Charlestown is the oldest neighborhood in Boston, Massachusetts. Charlestown is burdened with a drug problem worse than nearly all of Boston’s neighborhoods. A recent Massachusetts Public Health Department report stated that the Unintentional Opioid Overdose Mortality rate in Charlestown was 19.4 per 100,000 which is higher than 20 of all 21 Boston neighborhoods (South Boston is at 20.3/100,000).
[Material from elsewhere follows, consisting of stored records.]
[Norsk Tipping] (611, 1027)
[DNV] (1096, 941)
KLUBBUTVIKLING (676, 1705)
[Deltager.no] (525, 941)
Charlestown is also the second smallest of Boston's neighborhoods, occupying only 1.4 square miles with a population of 16,439. We are a widely varied community where renovated brownstones with views of Boston's skyline are home to some of the city's elite, but a struggling middle class attempts to recover from the recent recession. There is widespread poverty leaving many families in crowded public and subsidized housing. And, Charlestown is home to the largest concentration of public housing residents in New England.
Such variation is unfortunately accompanied by deep-seated racism and tension between residents of different racial, ethnic, and socioeconomic backgrounds.
As we adapt to meet the changing needs of our community, our mission has expanded to go beyond substance use and focus additionally on the social determinants of health -- housing issues, food insecurity, racism, and mental health.